PAGE EXCERPT —
%%
In the early 1950s transistors had not yet replaced vacuum tubes in most electronics. Tubes varied widely in their actual characteristics, and engineers had developed techniques to ensure that the overall circuit was not overly sensitive to these changes. The same techniques had not yet been developed for transistor-based systems, they were simply too new. While smaller circuits could be "hand tuned" to work, larger systems using many transistors were not well understood. At the same time transistors were still expensive; a tube cost about $0.75 while a similar transistor cost about $8. This limited the amount of experimentation most companies were able to perform.
The DRTE was originally set up to improve communications systems, and to this end they started a research program into using transistors in complex circuits in a new Electronics Lab under the direction of Norman Moody. Between 1950 and 1960, the Electronics Lab became a major center of excellence in the field of transistors, and through an outreach program, the Electronic Component Research and Development Committee, were able to pass on their knowledge to visiting engineers from major Canadian electronics firms who were entering the transistor field.
%%
OBJECTIVES —
[1] According to the passage on early transistors, why were most companies limited in how much they could experiment with transistors? Answer in one to three sentences.
[2] Repeat the part of the passage on early transistors from "In the early" up to and including "able to perform.".
The lines placed after this point come from a separate source.

PROVIDED MATERIAL —
%%
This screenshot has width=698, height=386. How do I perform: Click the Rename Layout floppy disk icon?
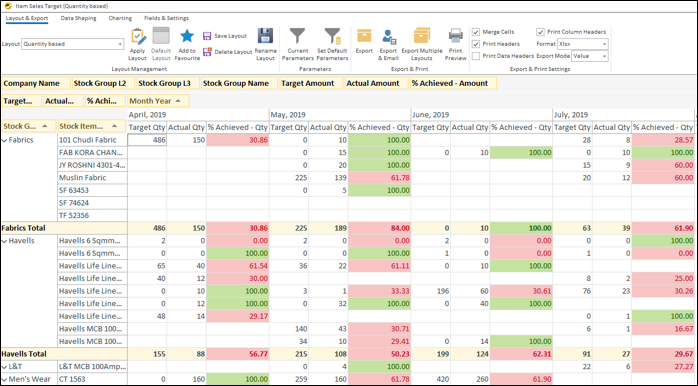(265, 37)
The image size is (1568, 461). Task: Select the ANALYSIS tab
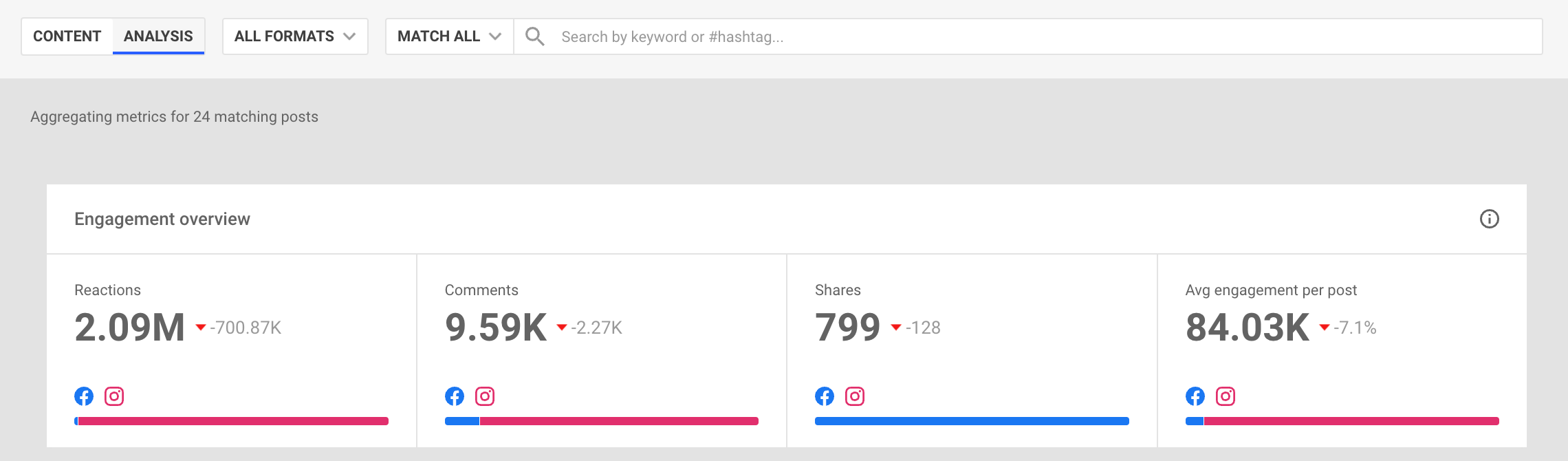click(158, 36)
%%
CORRECT ANSWERS —
[1] Transistors were still expensive. A transistor cost about $8, while a similar tube cost about $0.75, and this limited how much experimentation most companies could perform.

[2]
In the early 1950s transistors had not yet replaced vacuum tubes in most electronics. Tubes varied widely in their actual characteristics, and engineers had developed techniques to ensure that the overall circuit was not overly sensitive to these changes. The same techniques had not yet been developed for transistor-based systems, they were simply too new. While smaller circuits could be "hand tuned" to work, larger systems using many transistors were not well understood. At the same time transistors were still expensive; a tube cost about $0.75 while a similar transistor cost about $8. This limited the amount of experimentation most companies were able to perform.